Pendahuluan
Dalam dunia pendidikan telah dibagi beberapa aspek pendidikan sebagai penunjang belajar mengajar. Salah satunya adalah pendidikan Islam guna untuk mengembangkan nilai-nilai keislaman seseorang. Pendidikan Islam ini sangat dibutuhkan untuk masa depan tiap orang, mengapa? Karena, pendidikan Islamlah yang mengajarkan tentang akhlak-akhlak dan budi pekerti seseorang. Ya, akhlak dan budi pekerti sangatlah penting, karena itu adalah hal pokok yang harus dimiliki oleh seseorang dalam kehidupan. Akhlak yang baik dan budi pekerti luhur, menjadikan seseorang tersebut menjadi sosok yang mampu berfikir dan bersikap bijak.
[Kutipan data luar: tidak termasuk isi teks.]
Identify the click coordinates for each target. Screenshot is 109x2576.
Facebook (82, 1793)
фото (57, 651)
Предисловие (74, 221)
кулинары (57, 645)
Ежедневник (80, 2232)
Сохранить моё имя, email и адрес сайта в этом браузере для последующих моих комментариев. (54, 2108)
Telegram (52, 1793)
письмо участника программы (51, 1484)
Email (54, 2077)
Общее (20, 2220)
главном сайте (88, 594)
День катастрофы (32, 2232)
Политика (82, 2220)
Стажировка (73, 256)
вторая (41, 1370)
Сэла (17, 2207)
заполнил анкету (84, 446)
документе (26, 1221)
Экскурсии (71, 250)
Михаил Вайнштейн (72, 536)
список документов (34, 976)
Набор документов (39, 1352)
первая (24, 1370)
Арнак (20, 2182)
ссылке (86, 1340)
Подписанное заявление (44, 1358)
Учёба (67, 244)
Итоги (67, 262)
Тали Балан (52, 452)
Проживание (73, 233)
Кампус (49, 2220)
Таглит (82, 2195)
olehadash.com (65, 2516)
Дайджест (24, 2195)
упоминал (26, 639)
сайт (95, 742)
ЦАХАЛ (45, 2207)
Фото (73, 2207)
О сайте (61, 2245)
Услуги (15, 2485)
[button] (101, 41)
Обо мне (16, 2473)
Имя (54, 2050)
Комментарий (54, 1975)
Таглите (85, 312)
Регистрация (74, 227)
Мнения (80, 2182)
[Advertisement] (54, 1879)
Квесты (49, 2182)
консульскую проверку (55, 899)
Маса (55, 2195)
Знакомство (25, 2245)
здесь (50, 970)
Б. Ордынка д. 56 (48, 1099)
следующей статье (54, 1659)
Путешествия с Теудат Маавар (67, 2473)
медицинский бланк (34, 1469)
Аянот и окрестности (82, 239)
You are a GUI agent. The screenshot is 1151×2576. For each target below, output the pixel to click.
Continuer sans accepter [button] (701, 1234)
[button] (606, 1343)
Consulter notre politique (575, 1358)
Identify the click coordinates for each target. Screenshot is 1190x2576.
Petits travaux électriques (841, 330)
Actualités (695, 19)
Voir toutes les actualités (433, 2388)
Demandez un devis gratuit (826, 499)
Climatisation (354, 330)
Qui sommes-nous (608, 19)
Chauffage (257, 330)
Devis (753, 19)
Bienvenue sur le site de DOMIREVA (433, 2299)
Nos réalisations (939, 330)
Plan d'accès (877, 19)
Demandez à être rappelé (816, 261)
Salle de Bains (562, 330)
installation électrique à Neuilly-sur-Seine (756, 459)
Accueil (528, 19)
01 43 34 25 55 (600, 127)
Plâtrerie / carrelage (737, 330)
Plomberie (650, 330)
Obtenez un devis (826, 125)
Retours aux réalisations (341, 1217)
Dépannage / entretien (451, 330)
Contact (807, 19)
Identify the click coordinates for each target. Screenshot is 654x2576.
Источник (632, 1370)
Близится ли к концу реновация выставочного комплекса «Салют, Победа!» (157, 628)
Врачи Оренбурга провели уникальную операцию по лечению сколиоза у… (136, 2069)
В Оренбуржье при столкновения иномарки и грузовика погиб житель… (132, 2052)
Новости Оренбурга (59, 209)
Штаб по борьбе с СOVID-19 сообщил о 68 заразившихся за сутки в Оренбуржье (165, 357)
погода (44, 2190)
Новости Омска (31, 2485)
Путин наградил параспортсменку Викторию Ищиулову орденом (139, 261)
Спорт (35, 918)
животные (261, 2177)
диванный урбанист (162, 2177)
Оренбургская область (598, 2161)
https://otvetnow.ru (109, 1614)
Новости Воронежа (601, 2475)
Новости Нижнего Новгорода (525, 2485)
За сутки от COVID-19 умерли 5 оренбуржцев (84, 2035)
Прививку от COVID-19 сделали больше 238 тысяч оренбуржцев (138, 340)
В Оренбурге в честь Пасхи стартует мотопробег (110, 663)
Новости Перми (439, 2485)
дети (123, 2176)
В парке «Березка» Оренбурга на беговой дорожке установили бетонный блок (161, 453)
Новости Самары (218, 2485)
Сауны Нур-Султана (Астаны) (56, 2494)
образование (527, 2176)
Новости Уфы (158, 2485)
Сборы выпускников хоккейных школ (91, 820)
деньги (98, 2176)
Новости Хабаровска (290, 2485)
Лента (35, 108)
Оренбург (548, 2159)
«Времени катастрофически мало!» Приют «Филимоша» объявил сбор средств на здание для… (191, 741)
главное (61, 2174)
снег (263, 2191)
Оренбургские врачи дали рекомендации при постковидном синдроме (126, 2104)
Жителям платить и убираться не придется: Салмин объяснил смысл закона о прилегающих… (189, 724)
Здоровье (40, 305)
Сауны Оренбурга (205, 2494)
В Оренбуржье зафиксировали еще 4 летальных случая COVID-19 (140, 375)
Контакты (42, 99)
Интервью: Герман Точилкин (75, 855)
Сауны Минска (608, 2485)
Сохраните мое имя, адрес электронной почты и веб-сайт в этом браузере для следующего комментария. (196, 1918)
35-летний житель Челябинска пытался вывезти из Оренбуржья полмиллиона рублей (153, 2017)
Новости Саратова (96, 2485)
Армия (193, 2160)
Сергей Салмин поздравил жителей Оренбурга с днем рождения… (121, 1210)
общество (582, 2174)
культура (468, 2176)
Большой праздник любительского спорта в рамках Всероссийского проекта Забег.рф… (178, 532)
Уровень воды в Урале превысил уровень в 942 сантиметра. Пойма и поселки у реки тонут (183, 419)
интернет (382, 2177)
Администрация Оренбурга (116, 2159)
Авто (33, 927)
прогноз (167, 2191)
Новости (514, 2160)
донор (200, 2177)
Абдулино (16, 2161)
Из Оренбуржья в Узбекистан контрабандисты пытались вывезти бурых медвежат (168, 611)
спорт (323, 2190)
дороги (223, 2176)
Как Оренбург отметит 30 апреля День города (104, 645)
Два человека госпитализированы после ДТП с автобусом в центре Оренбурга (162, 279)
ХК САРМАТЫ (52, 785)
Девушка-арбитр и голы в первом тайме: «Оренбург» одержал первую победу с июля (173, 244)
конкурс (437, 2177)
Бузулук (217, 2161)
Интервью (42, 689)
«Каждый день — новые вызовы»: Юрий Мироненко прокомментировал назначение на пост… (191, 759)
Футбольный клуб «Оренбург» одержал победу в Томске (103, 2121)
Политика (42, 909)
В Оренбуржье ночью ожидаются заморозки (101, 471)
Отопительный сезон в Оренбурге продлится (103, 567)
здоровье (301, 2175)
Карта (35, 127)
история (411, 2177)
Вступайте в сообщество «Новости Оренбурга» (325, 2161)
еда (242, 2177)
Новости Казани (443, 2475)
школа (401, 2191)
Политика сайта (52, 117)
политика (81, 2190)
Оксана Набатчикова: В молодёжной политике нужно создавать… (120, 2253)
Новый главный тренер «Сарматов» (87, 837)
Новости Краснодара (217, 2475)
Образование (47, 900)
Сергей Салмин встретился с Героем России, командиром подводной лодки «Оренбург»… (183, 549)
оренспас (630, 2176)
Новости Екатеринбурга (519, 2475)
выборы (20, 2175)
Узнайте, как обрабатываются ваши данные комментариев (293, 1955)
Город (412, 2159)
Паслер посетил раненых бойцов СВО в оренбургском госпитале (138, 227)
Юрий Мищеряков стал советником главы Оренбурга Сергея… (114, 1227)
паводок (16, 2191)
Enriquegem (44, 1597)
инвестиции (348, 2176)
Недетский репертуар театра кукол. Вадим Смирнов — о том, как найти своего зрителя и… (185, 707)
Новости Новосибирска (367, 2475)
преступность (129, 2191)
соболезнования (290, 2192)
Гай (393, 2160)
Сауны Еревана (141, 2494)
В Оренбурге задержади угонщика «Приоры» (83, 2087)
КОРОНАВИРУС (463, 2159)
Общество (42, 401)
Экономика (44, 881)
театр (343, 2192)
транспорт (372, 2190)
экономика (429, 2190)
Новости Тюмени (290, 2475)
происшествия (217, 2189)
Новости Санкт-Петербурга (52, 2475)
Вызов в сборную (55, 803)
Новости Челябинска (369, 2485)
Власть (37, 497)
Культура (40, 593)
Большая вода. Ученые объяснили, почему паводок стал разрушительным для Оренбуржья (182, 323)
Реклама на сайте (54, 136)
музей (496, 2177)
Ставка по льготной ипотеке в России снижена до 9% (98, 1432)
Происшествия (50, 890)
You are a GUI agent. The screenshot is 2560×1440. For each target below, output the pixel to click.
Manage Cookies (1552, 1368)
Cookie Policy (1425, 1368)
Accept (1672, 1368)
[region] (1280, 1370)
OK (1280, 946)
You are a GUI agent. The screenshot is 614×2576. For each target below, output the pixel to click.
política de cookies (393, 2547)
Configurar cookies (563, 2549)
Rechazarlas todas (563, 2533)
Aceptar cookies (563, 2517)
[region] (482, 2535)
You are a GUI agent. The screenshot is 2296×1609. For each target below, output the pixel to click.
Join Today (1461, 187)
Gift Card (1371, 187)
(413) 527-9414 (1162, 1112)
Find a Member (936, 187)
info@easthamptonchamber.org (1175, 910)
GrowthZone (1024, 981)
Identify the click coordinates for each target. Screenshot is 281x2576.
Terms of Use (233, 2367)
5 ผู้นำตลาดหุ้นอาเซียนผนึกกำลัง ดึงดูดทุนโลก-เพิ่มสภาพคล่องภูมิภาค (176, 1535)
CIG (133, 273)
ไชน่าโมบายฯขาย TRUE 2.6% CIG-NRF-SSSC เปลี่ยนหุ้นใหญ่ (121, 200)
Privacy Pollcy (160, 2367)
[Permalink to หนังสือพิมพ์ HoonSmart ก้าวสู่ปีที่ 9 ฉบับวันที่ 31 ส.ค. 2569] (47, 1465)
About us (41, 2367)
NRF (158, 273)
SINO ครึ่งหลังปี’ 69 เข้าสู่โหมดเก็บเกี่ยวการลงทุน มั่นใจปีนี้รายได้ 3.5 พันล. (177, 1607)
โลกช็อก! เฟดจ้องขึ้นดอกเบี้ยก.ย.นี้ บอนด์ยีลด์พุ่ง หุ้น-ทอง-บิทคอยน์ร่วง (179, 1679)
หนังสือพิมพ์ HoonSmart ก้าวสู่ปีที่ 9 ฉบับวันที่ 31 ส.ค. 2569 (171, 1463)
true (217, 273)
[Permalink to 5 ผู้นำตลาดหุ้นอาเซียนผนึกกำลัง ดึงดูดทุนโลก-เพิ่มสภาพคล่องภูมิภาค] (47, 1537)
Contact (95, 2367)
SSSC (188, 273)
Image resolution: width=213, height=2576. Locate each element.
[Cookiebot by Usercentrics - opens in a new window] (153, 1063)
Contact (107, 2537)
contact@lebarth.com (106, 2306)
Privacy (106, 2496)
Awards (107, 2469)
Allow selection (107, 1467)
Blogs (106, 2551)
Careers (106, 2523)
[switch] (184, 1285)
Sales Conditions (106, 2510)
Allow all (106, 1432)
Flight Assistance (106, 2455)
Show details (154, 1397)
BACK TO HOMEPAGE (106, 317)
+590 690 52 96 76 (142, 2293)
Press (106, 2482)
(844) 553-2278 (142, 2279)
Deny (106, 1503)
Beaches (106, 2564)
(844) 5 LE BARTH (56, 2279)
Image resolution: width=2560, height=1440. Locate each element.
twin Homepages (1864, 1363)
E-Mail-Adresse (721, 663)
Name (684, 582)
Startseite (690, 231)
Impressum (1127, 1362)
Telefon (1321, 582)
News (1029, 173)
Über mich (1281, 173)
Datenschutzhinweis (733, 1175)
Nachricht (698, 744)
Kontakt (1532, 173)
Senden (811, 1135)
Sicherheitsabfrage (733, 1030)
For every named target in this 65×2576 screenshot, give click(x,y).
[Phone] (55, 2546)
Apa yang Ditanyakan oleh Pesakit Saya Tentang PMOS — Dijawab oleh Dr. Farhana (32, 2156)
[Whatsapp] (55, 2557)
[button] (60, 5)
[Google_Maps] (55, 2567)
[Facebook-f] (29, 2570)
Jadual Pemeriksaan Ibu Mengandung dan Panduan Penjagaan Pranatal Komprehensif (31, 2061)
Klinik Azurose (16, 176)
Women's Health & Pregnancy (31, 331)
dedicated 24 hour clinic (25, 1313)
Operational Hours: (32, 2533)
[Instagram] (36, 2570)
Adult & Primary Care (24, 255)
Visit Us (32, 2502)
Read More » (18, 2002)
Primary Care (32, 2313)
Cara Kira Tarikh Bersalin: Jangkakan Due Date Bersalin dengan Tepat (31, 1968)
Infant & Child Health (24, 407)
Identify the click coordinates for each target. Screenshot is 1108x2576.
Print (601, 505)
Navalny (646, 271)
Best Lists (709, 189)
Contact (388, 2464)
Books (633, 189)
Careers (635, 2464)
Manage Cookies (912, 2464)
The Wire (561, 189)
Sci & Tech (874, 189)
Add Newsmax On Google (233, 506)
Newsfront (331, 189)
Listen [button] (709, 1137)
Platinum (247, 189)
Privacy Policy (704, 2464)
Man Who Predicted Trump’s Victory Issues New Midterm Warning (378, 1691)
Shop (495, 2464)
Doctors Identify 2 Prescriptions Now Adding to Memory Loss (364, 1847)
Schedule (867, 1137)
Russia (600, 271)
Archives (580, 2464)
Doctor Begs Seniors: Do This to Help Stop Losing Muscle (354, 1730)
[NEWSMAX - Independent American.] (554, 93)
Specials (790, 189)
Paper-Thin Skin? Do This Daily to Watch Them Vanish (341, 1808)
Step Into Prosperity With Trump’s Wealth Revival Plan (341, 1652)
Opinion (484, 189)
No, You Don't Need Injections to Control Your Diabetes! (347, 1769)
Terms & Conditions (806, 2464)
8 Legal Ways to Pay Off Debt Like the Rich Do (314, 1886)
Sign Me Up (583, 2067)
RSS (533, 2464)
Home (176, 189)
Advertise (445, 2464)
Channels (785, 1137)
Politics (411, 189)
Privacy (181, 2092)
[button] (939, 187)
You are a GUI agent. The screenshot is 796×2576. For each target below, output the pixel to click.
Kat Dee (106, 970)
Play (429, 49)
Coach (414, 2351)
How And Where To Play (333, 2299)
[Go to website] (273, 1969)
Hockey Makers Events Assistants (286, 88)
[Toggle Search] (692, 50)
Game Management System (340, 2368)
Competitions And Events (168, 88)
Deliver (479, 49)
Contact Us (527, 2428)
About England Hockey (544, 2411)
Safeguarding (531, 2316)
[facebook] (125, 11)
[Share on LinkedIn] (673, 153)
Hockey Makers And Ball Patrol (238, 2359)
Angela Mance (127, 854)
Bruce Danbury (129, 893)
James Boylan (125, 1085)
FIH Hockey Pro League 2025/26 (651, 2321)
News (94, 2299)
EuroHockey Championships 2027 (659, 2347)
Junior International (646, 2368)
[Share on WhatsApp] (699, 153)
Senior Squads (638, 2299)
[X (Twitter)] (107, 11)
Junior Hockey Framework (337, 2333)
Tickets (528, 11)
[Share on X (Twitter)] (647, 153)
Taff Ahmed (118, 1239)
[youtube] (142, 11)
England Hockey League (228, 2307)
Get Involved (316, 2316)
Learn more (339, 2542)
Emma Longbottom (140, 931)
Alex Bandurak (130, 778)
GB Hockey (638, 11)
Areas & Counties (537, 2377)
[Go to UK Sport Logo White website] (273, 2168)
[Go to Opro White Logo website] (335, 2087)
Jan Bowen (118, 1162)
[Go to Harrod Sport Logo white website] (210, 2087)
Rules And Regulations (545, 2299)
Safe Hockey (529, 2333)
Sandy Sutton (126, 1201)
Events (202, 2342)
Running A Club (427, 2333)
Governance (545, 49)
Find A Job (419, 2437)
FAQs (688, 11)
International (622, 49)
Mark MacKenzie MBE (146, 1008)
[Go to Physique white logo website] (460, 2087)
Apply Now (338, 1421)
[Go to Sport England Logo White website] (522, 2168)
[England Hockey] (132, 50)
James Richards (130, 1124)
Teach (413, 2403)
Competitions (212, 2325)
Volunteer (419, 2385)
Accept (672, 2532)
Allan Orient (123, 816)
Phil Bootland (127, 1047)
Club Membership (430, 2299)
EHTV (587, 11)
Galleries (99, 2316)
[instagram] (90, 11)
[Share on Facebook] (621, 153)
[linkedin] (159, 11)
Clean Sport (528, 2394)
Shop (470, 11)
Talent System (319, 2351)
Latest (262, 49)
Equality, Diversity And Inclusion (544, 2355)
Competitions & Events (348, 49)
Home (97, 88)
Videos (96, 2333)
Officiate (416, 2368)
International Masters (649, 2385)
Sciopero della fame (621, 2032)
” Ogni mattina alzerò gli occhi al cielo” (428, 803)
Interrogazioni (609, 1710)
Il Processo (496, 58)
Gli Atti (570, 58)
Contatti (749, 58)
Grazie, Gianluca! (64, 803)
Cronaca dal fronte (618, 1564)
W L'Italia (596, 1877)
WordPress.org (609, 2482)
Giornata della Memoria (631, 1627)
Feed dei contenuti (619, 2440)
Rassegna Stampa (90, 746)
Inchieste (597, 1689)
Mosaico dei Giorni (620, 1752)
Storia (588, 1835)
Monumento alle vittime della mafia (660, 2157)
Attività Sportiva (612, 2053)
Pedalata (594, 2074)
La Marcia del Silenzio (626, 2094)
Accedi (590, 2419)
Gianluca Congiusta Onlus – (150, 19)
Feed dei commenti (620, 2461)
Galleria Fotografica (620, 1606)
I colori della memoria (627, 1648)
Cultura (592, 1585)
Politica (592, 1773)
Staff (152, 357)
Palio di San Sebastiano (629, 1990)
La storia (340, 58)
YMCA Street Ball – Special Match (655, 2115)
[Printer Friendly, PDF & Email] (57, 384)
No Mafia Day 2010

Seperti, akhlak yang baik untuk menghargai seseorang. Siapapun yang mau menghargai orang lain, nanti ia pun akan dihargai oleh orang lain juga.
Pembahasan
 Pendidikan Islam akan melahirkan insan-insan yang mampu menyeimbangkan antara kemampuan emosional, intelektual, dan spiritual. Selain itu, juga membentuk individu muslim yang mampu mengajarkan nilai-nilai keagamaannya kepada orang lain. Al-Qur'an dan Hadis dijadikan sebagai sumber dari pendidikan Islam, agar pendidikan Islam menjadi terarah sesuai dengan nilai-nilai keislamannya. Segala aspek kehidupan manusia sudah dijelaskan di dalamnya. Dalam segi pendidikan, sesorang harus mampu mengimbangi antara ilmu dan agama. Keduanya merupakan sesuatu yang tidak dapat dipisahkan, karena mereka saling melengkapi satu sama lain. Muncul sebuah pernyataan bahwa, "Ilmu tanpa agama, buta. Dan agama tanpa ilmu, pincang". Salah satu contoh dari pernyataan tersebut adalah dengan adanya penyalahgunaan ilmu. Dimana ada sesorang yang berpendidikan kemudian menjadi pejabat tinggi Negara, namun ia melakukan korupsi. Seseorang yang mampu menyeimbangkan ilmu dan agama akan mengerti kemana arah yang harus ia tuju tanpa adanya persimpangan dalam menempuh pendidikan yang sesungguhnya.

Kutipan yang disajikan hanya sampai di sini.